Then evangelicals of all ages saw a lack of Christian empathy in his attacks on people standing together, across racial lines, to protest police brutality. “We’re one race and we need to love each other,” said Pat Robertson, a major evangelical leader.
To shore up his base, Trump is now resorting to open appeals to white racial grievance.
He has retweeted videos of black and white people fighting. Last week, he retweeted a video of a white St. Louis couple holding guns to threaten people marching for racial justice.
Putting fear into his white base — to get them back in line — can be seen in his damning comments on protestors. They are all “thugs,” and “hoodlums,” even as the instances of rioting are few amid overwhelmingly peaceful demonstrations.

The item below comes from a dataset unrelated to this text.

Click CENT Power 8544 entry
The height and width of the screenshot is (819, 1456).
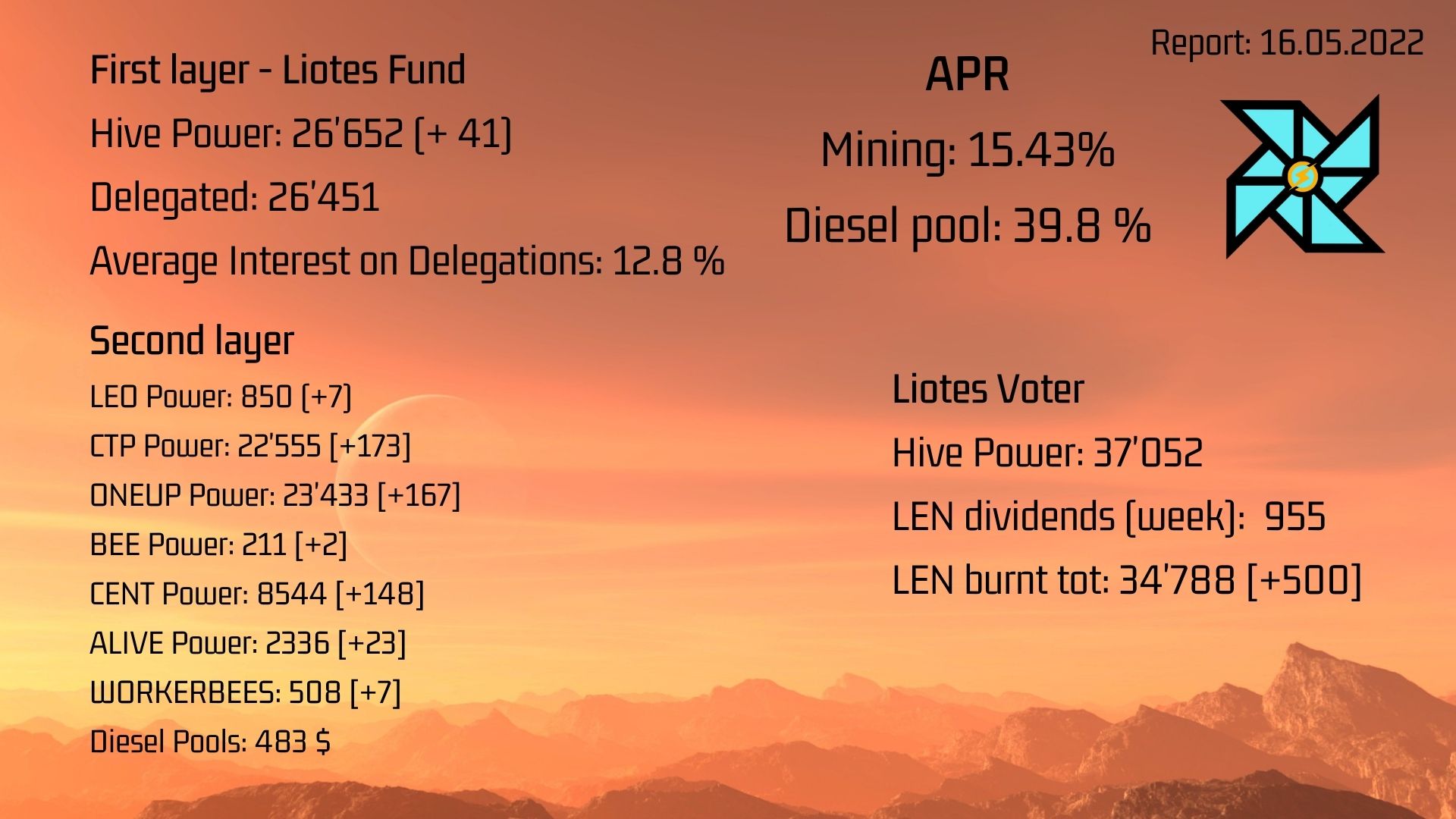click(x=257, y=594)
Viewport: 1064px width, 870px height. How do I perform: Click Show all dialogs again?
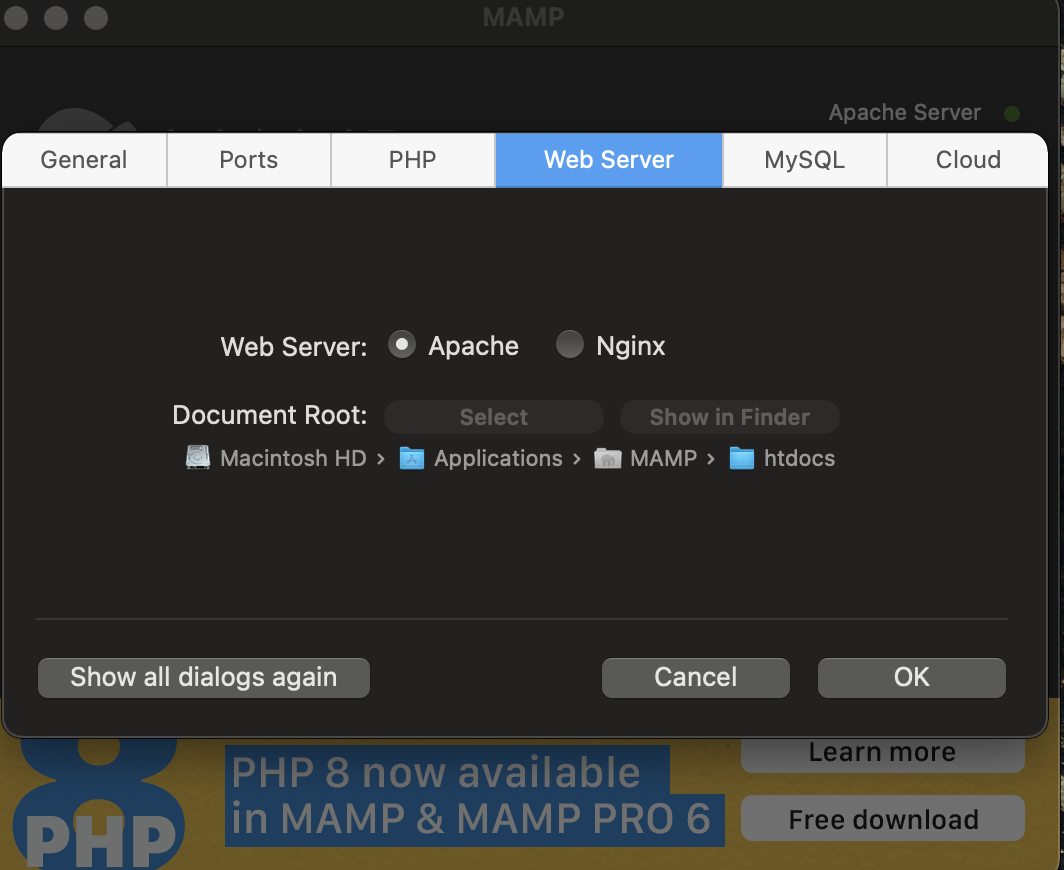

Similarly, Trump’s strategy includes demonizing people pulling down statues of Confederate generals. He says they are “terrorists.” He refuses to admit the damage done by ever-present symbols of white supremacy, including the Confederate flag.
So, exactly which white people are the audience for Trump’s acid politics?
Trump won 57 percent of the white vote in 2016. One-third of that support came from white evangelicals. Another 20 percent of Trump’s 2016 base of support came from white Catholics, according to a Pew Research Center analysis.
That means white evangelicals and white Catholics made up half of the people who voted for Trump in 2016.
But now several polls showing Trump losing to Democrat Joe Biden by a substantial margin. The decline is due to sliding support from white evangelicals and white Catholics.
“In March, nearly 80 percent of white evangelicals said they approved of the job Mr. Trump was doing, [according to polling by PRRI],” the New York Times reported in early June.
“But by the end of May, with the country convulsed by racial discord, Mr. Trump’s favorability among white evangelicals had fallen 15 percentage points to 62 percent, according to a PRRI poll,” according to the Times story, by Jeremy W. Peters. The article noted that Trump’s white Catholic support is down 27 points since March.
David Brody, the chief political analyst for the Christian Broadcasting Network, recently told Politico that “any slippage” of Trump’s support among evangelical voters would doom him to defeat in November.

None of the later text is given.